It is of course true that Japan has been able to increase its public debt to even higher levels relative to GDP without triggering such a crisis of confidence. However, nearly all the Japanese debt is in the hands of Japanese investors and institutions, whereas half the US federal debt in public hands is in the hands of foreign creditors, of which just over a fifth is held by the monetary authorities of the People’s Republic of China. Only the American ‘exorbitant privilege’ of being able to print the world’s premier reserve currency gives the US breathing space.30 Yet this very privilege is under mounting attack from the Chinese government. ‘Because the United States’ issuance of dollars is out of control and international commodity prices are continuing to rise,’ declared the Chinese Commerce Minister Chen Deming in October 2010, ‘China is being attacked by imported inflation.’31 The United States is engaged in ‘uncontrolled’ and ‘irresponsible’ money printing, according to Xia Bin, an economic adviser to the People’s Bank of China: ‘As long as the world exercises no restraint in issuing global currencies such as the dollar … then the occurrence of another crisis is inevitable.’32 Quantitative easing (purchases of Treasury securities by the Federal Reserve) was a form of ‘financial protectionism’, declared Su Jingxiang, a researcher with the China Institute of Contemporary International Relations.33 In November 2010 the Dagong credit rating agency downgraded the US to A+ from AA, with a negative outlook.
Chinese anxieties are understandable. The prices of all but a few commodities have surged upward since the trough of the crisis.* Nor is it surprising that China’s official holdings of US Treasuries were apparently reduced by around 10 per cent between July 2009 and June 2010.34 Even with the price of an ounce of gold at an unprecedented $1,400, the Chinese began to buy it in 2010 as a time-honoured hedge against inflation. Yet the United States fears not inflation but deflation. Prices are rising at the lowest rate since the 1950s, when the consumer price index was created. Despite the Federal Reserve’s best efforts, broad money is contracting and credit stubbornly refuses to grow. Even if nominal ten-year bond yields stay low, that means real long-term interest rates are likely to stay positive in the foreseeable future, which means no easy inflationary exit from the colossal debt burden weighing down on households, banks and government alike, of the sort that was achieved by many countries in the 1920s and the 1970s. Growth will stay sluggish, which also means that the federal government will continue to run deficits, albeit smaller ones. And that means a rising interest bill. According to the Congressional Budget Office’s alternative fiscal scenario, interest payments on the federal debt will rise from 9 per cent of federal tax revenues to 20 per cent in 2020, to 36 per cent in 2030 and to 58 per cent in 2040.35
Figures like these imply, among other things, a rapid reduction in American military commitments overseas. The CBO is already projecting the savings that would be made if the number of troops deployed overseas were slashed to 30,000 by 2013.36 This is exactly what we would expect to see as interest payments outstrip military expenditure as a share of federal revenue, which they soon will.
Does the shift of the world’s centre of gravity from West to East imply future conflict?

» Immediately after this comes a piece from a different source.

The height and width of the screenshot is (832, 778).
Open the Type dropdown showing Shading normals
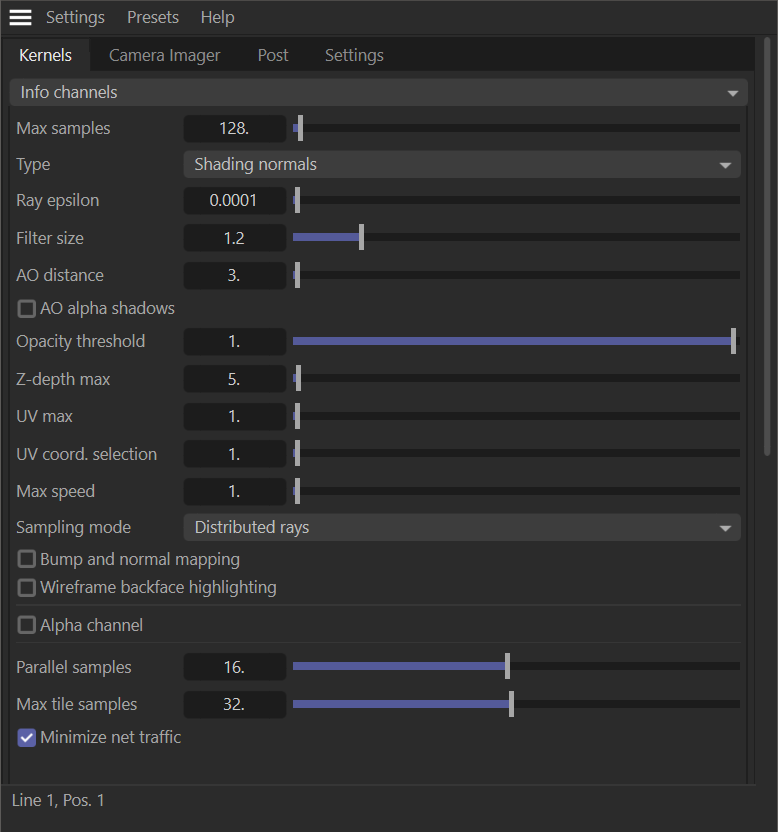pyautogui.click(x=461, y=164)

In a seminal essay, Samuel Huntington predicted that the twenty-first century would be marked by a ‘clash of civilizations’, in which the West would be confronted by a ‘Sinic’ East and a Muslim Greater Middle East, and perhaps also the Orthodox civilization of the former Russian Empire.37 ‘The principal conflicts of global politics’, he wrote, ‘will occur between nations and groups of different civilizations. The clash of civilizations will dominate global politics. The fault lines between civilizations will be the battle lines of the future.’38 Numerous objections were raised to this prediction in the wake of its publication.39 It nevertheless seems a better description of the post-Cold War world than the competing theories Huntington discarded: that there would be a post-historical (or neo-conservative) ‘one world’ under American leadership, or a realist free-for-all between nearly 200 nation-states, or just downright ‘apolarity’, otherwise known as chaos.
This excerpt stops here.